I also asked this question on Stack Overflow but so far got no answers. This Forum is probably better suited for it.
Kubernetes Version: 1.23.17-gke.5600
Recently, our Kubernetes cluster experienced an issue with cert-manager after an automatic update by Google. We were using v0.15.0, which required an update anyway.
I initially thought it wouldn’t be a big problem. My plan was to uninstall the old cert-manager, manually delete service accounts, roles, and other related components, back up certificates and issuers, modify them to use the new API version, delete CRDs, install v1.9.1 using Helm, and finally restore the certificates and issuers. Most of these steps went smoothly, except for the certificate restoration. However, since new certificates could be created, it didn’t concern me too much.

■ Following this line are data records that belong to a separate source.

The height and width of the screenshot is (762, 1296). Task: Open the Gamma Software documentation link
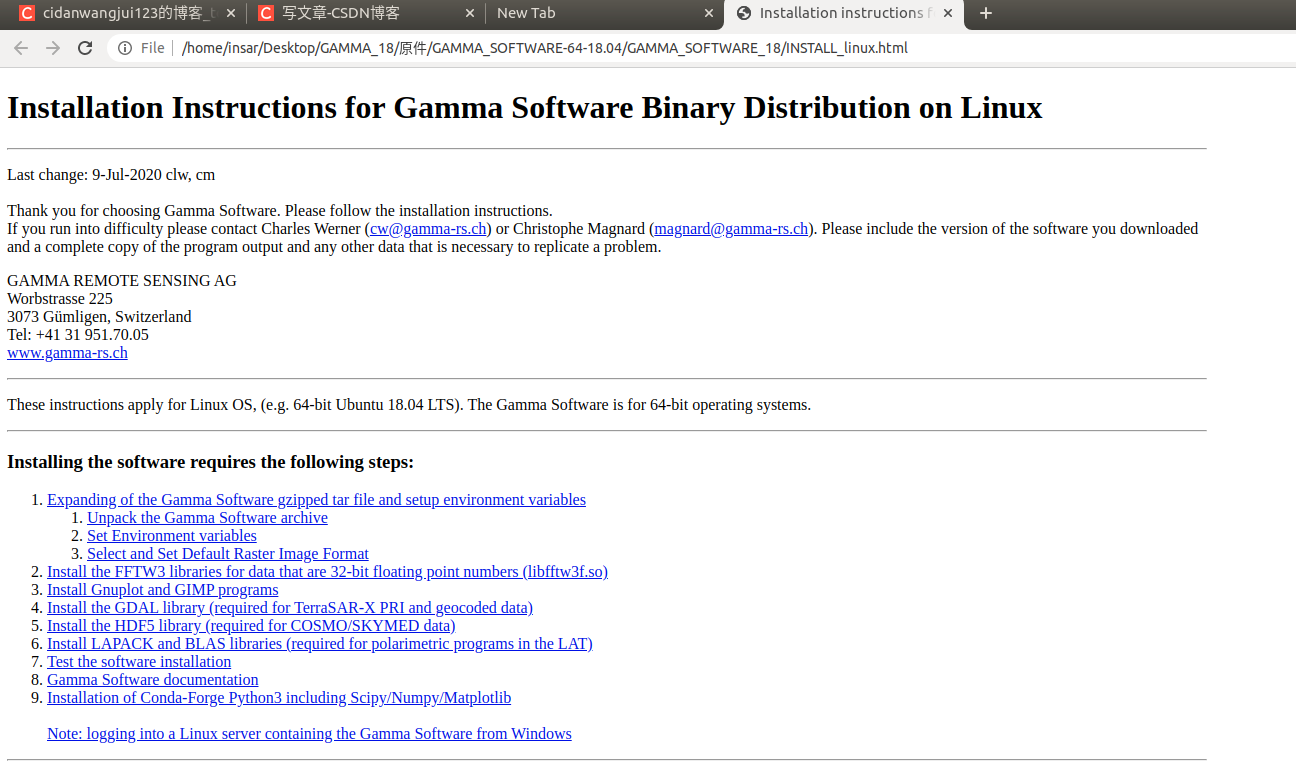pos(152,679)
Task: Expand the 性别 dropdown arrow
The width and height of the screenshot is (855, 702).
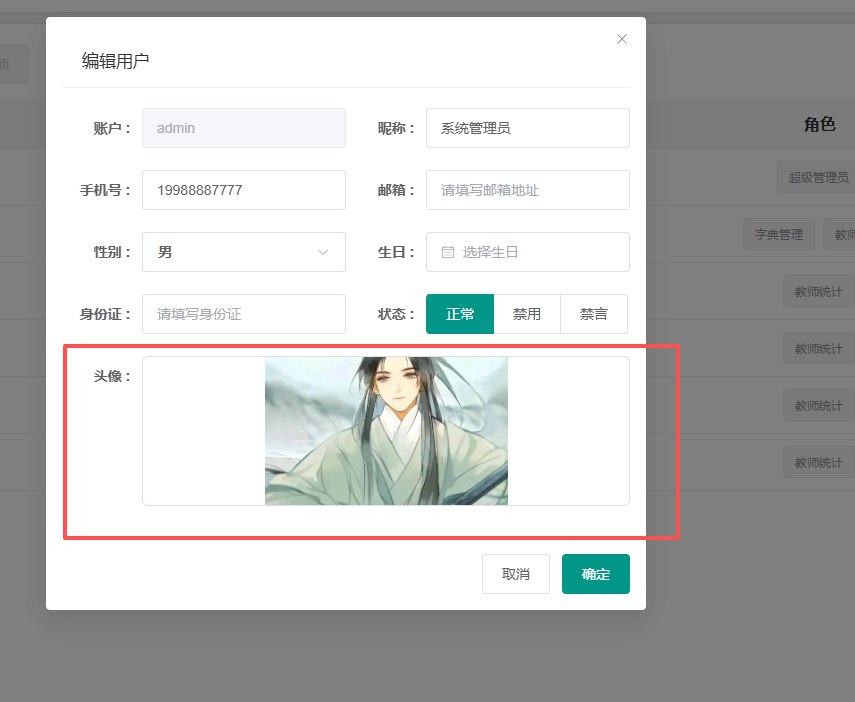Action: point(323,252)
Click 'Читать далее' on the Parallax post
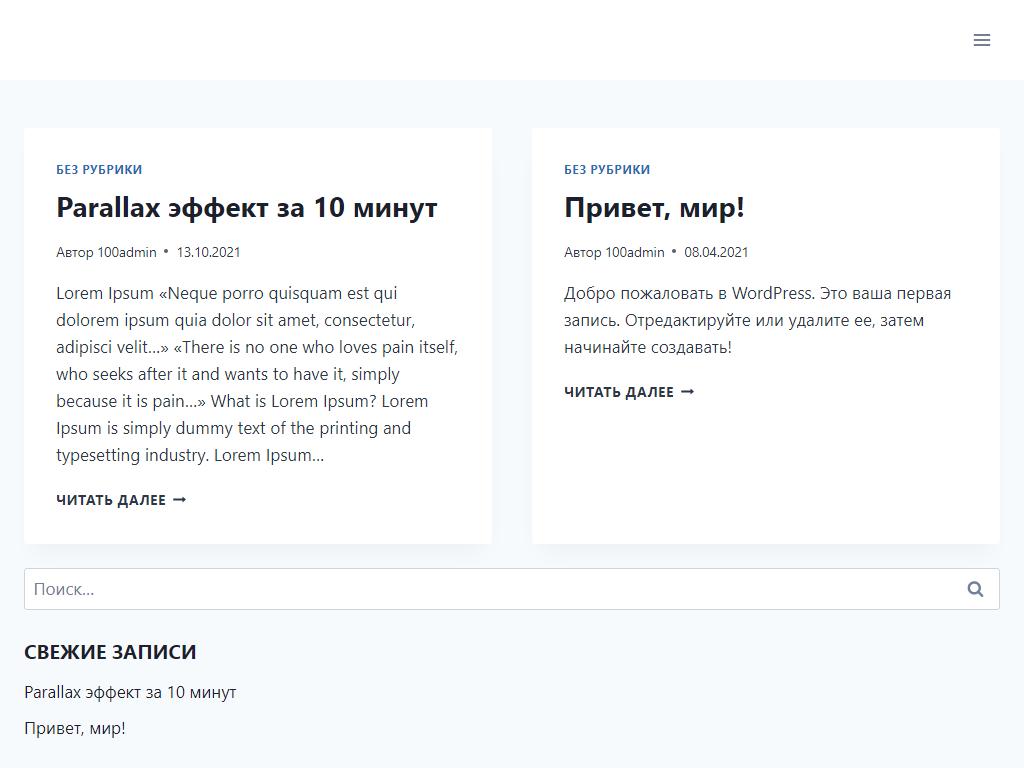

Unfortunately, something during this process caused a significant issue. Approximately one minute after restoring the issuers, I was unexpectedly disconnected from the Kubernetes UI and couldn’t reconnect. Furthermore, I lost all ability to interact with the cluster. Both kubectl and Helm commands now time out without any response. I am unable to deploy, delete, or edit anything. The Google Cloud Console also fails to display any workloads or resources within the cluster. While basic details about the cluster can still be shown, any changes result in timeouts.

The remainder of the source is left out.